Objective: To examine and compare the frequency, type and degree of behavioural changes in cognitively impaired and cognitively normal patients with ALS.
Methods: We initially evaluated 47 patients with ALS for the presence of cognitive impairment. Patients with scores 1.5 standard deviations below the mean for age and education‐matched norms on two or more of the following measures were classified as cognitively impaired: Trail Making Test, Verbal Fluency, Design Fluency, Color‐Word Interference, Digit Span, and Mental Control. Behavioural changes were assessed using the Frontal Systems Behaviour Scale (FrSBe), a questionnaire completed by a caregiver. We compared premorbid with current behaviour to define a change score. New onset behavioural impairment was defined as a 2‐standard deviation (SD) change from premorbid levels on either a FrSBe subscale (Apathy, Executive Dysfunction or Disinhibition) or the Total score. Patients with significant head injury, pre‐existing dementia or major depression were excluded.
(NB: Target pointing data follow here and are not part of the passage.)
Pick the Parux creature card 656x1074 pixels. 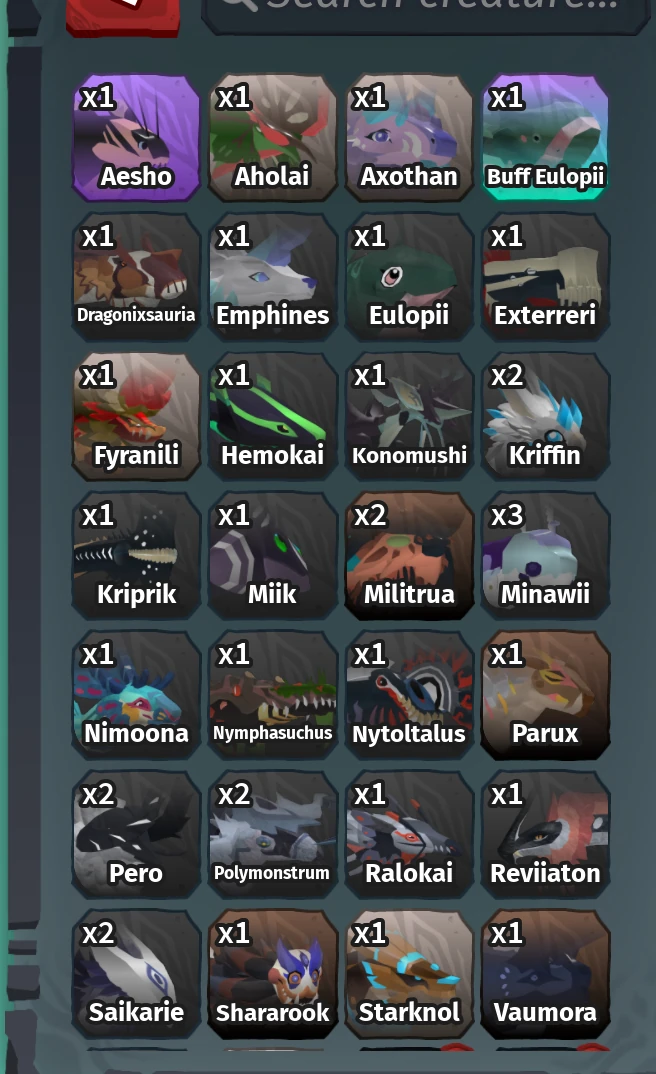545,695
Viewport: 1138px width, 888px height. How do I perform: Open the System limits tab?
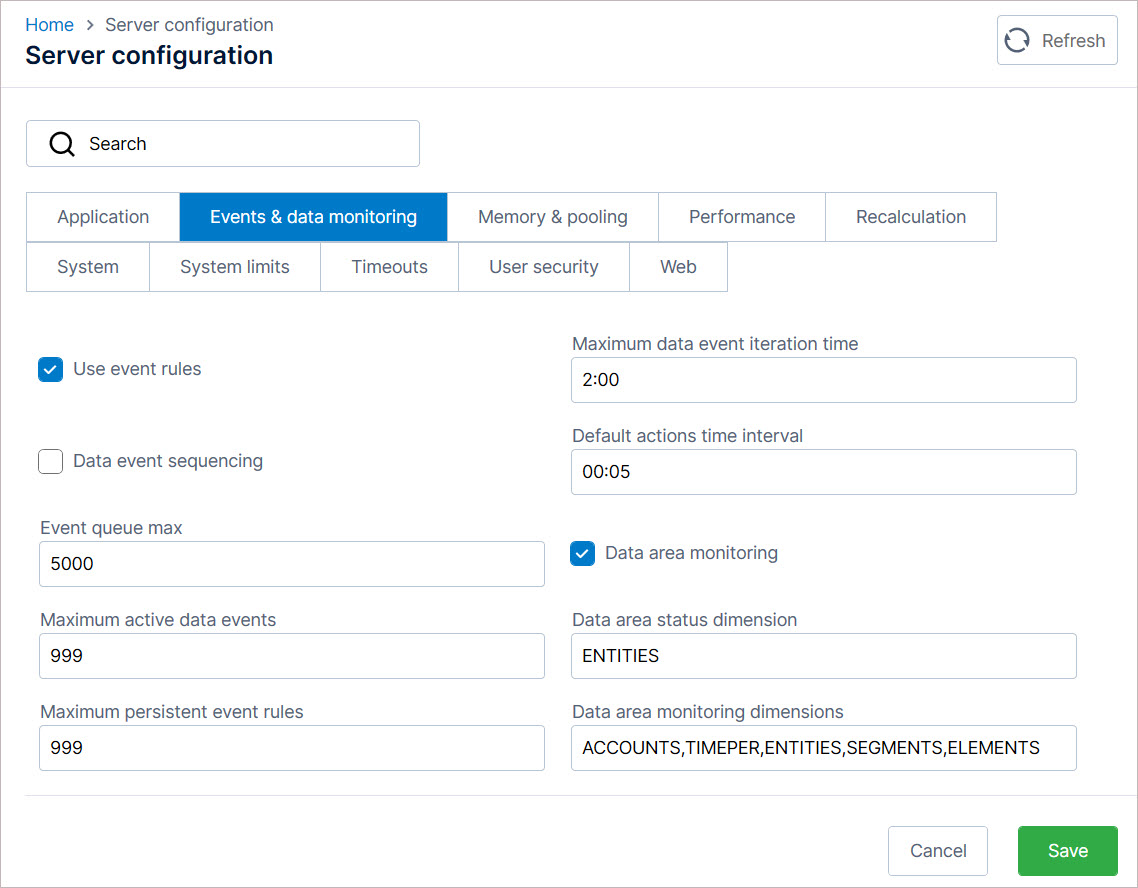point(234,266)
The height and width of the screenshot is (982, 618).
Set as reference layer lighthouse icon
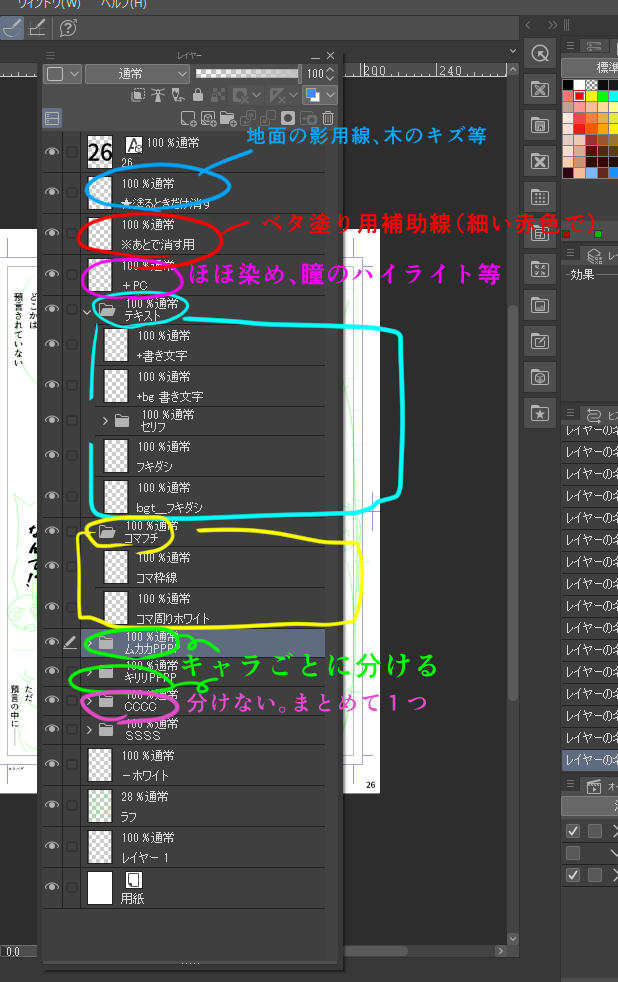tap(159, 96)
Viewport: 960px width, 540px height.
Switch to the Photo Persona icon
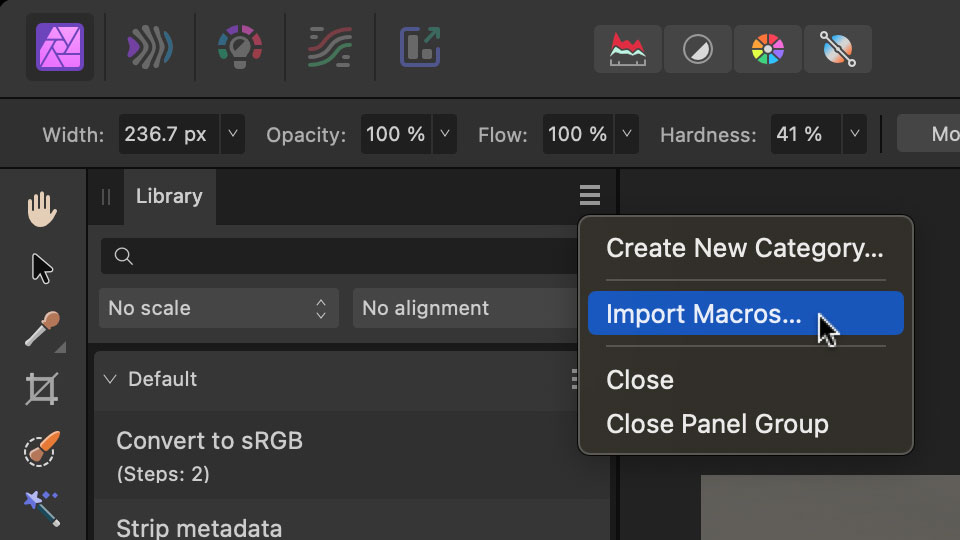coord(59,47)
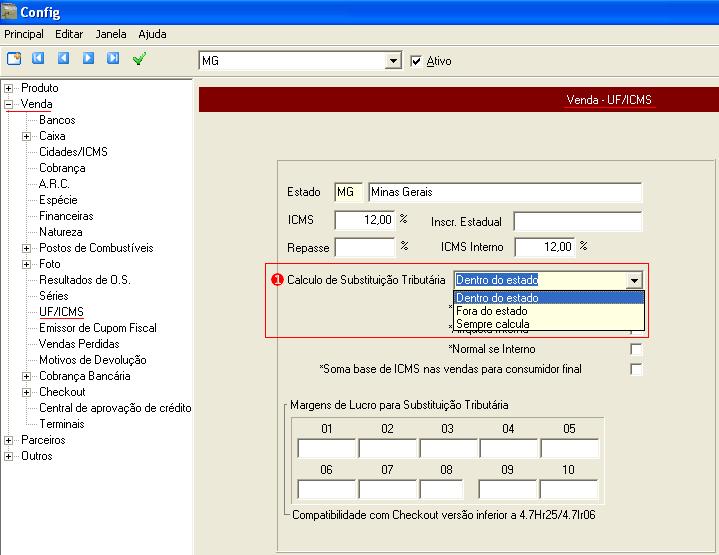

Results: Twenty‐three patients were cognitively impaired (CI) and 24 were cognitively normal (CN). The groups did not differ demographically or in relation to disease factors (FVC, ALSFRS scores, site of onset, or duration of symptoms). Behavioural change associated with the onset of ALS was reported in 56% of CI and in 58% of CN. Apathy was the most prevalent abnormality in both groups. The CI groups showed a mean increase in apathy of 3 SD versus 2 SD for CN patients. The CI group demonstrated, on average, a 1.5 SD increase in executive dysfunction, with no change in the CN group. Neither group revealed significant changes in disinhibition. Total scores increased by 2 SD in the CI group but only 1 SD in the CN group. Scores on the executive dysfunction scale trended to correlate with cognitive impairment (p = 0.052) but apathy, despite the high prevalence, did not.
Discussions and conclusions: Caregivers commonly reported behavioural changes, particularly apathy, whether or not patients were cognitively impaired or cognitively normal. However, greater behavioural change occurred in patients with cognitive deficits, suggesting that some of the observed change relates to the ALS‐cognitive syndrome. Treatable factors such as hypoxia, sleep disturbance, and medication may also contribute to the high frequency of behavioural change. Additionally, standard behavioural questionnaires may not adequately control for disease‐specific factors such as motor weakness which may be misinterpreted by caregivers as apathy. These issues are worthy of further study.